Morocco has contributed to the African Continental Free Trade Area (AfCFTA) through numerous socioeconomic integrated projects launched in several African countries to improve their infrastructures, industry, university & vocational training, health system, and strengthen their food & energy sovereignty.

The remarks were made Monday in Johannesburg by Speaker of the Moroccan Parliament’s Upper House Enaam Mayara during the opening ceremony of the ordinary session of the Pan-African Parliament (PAP) convening in South Africa until June 2.

The AfCFTA is expected to create job opportunities for a large number of young African people, lift 30 million Africans from extreme poverty and improve the income of 68 million people, while increasing the Continent’s wealth by $450 billion, added Mayara who is leading the Moroccan delegation to the PAP gathering.

This landmark project, which is at the top of Morocco’s priorities, will change the Continent’s development model, boost it production capacity and create more opportunities for all, said Speaker of the House of Councilors (Senators).

Given material:
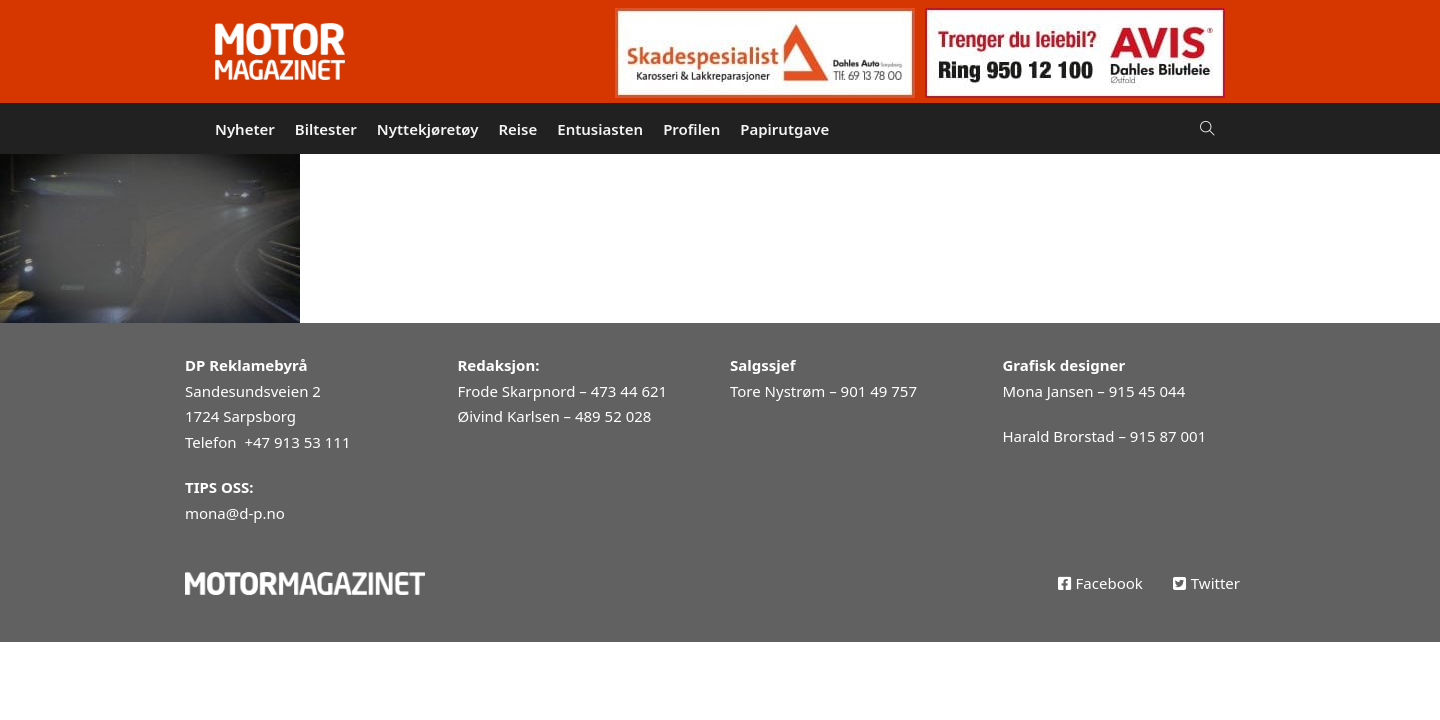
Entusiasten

Task list:
1 > According to the text on Morocco and the AfCFTA, by how much is the AfCFTA expected to increase the Continent's wealth?
2 > Continue the text on Morocco and the AfCFTA from where it stops.

Task responses:
1 > By $450 billion.

2 >
Morocco shares with African countries its successful experiences in economy, development, finance and banking, added Mayara, affirming that this has enabled the Kingdom to increase its annual African trade exchanges by 9.5 % besides strengthening its investment across the continent, becoming the first African investor.

AfCFTA reflects Africans’ desire to build a strong, integrated Africa, said Mayara, recalling Morocco’s South-South solidarity-based cooperation and its noteworthy contributions to ensure food security in the continent.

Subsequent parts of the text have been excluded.